→ **Source excerpt**
- - - - - - -

On CC, the only publics which seem to get any love are Michigan, Berkeley, and UVA. Which I totally get- they are world class institutions. And then comes the next tier- Texas, Wisconsin, Minnesota. Illinois only gets love from non-residents, and Florida only gets love from Bright Futures participants. Delaware and Maryland make the cut if you live in New Jersey (Rutgers? horrors) or Pennsylvania since Penn State is so expensive in-state.

The other states? Nope. There are countries around the world pouring money into their public institutions to create something which will never be as good as the university systems in North Carolina, Georgia, Washington State. I tell people about Missouri M&T- a powerhouse in engineering- and they think I’m crazy (but I recruited engineers years ago, and Rolla, MO was our undiscovered gem).

But parents here post about mortgaging their future for Pace, Hofstra, Adelphi, Providence, Stonehill-- fine schools all. And if you can afford it- fantastic. But if you can’t- and your kid can’t seem to find the love for their public institution (at least on par with these colleges and in some cases FAR superior)…

Well, that doesn’t make me an elitist. Don’t sell a kidney to send your kid halfway across the country to Pace.

That is a strange argument!! Why wouldn’t such a premed be an eng’g major premed with no debt??? Then if Plan A (med school) doesn’t work out then onto the eng’g career.

Better off with an eng’g degree with no debt from a mid-tier than $100k debt from MIT

neither of my kids have taken loans for undergrad (thank goodness) but now my oldest is starting grad school in the fall and may need loans for Year 2. It amazes me how quickly the amounts do become like monopoly money, as noted above. For example, D is deciding between 2 schools and was deciding whether to appeal (for the 2nd time) the merit aid and she said, “honestly, the best i can probably get is $2000 more so it’s probably not worth it”…and I agreed…but last night I was thinking, “If I saw $2000 on the sidewalk, would i reach down and grab it. Hmmmm…lol”

We’re going back in for it…but the money does become absurd, very quickly.

Actually, it’s more rare to hear the people who pay $70k per year for an Ivy, etc, to say “don’t go into (big) debt”
They’re usually the ones who believe that those top schools are the only path to success! Lol

Agree…and it will be both parents and students complaining. Parents complaining that they can’t retire because of Plus loans or helping payback cosigned loans…and young people complaining that the debt is crippling, but they had “no choice”.

There is always an alternative to big debt…always.

Many of us are realists/pragmatists. The dream/goal is a happy successful life, career, family, etc…not 4 years of college.

I recently spoke to a mom who’s cosigning $35k of debt for her “anxious daughter” who feels that she “has” to go to this OOS mid-Atlantic public. The mom claims that she’s doing this for her daughter’s mental health! What? She even suggested that daughter could become suicidal if she doesn’t get to go to this school.

Well, no one wants anyone’s beloved child to commit suicide!!!, but there was no thought as to the anxiety/stress this young lady will experience as a newish grad trying to pay back that debt while also paying for her living expenses. The mom went silent when that was pointed out to her.

- - - - - - -

→ **Data shown**
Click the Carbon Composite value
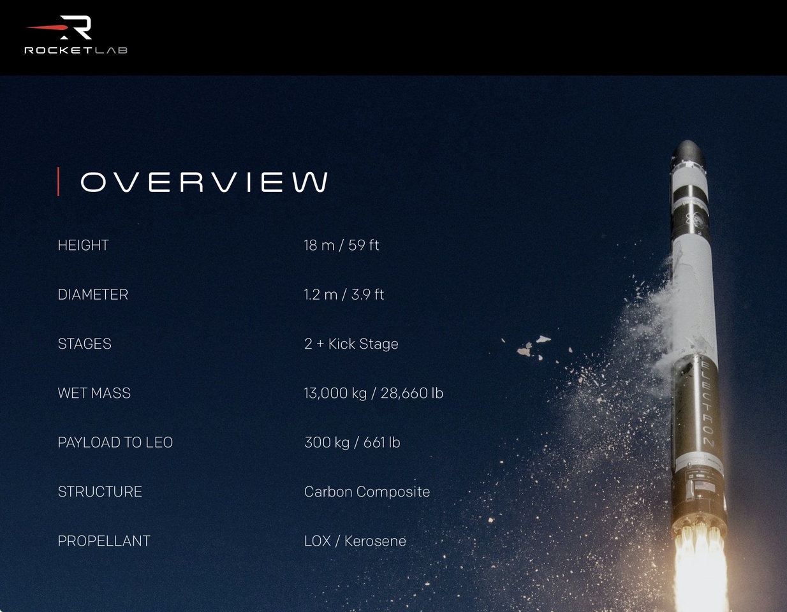Viewport: 787px width, 612px height. (x=367, y=492)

- - - - - - -

→ **Work required**
Reproduce the college-debt discussion from "But parents here" to "country to Pace.", swapping "Pace" for "Drexel" wherever it occurs.

→ **Completed exercise**
But parents here post about mortgaging their future for Drexel, Hofstra, Adelphi, Providence, Stonehill-- fine schools all. And if you can afford it- fantastic. But if you can’t- and your kid can’t seem to find the love for their public institution (at least on par with these colleges and in some cases FAR superior)…

Well, that doesn’t make me an elitist. Don’t sell a kidney to send your kid halfway across the country to Drexel.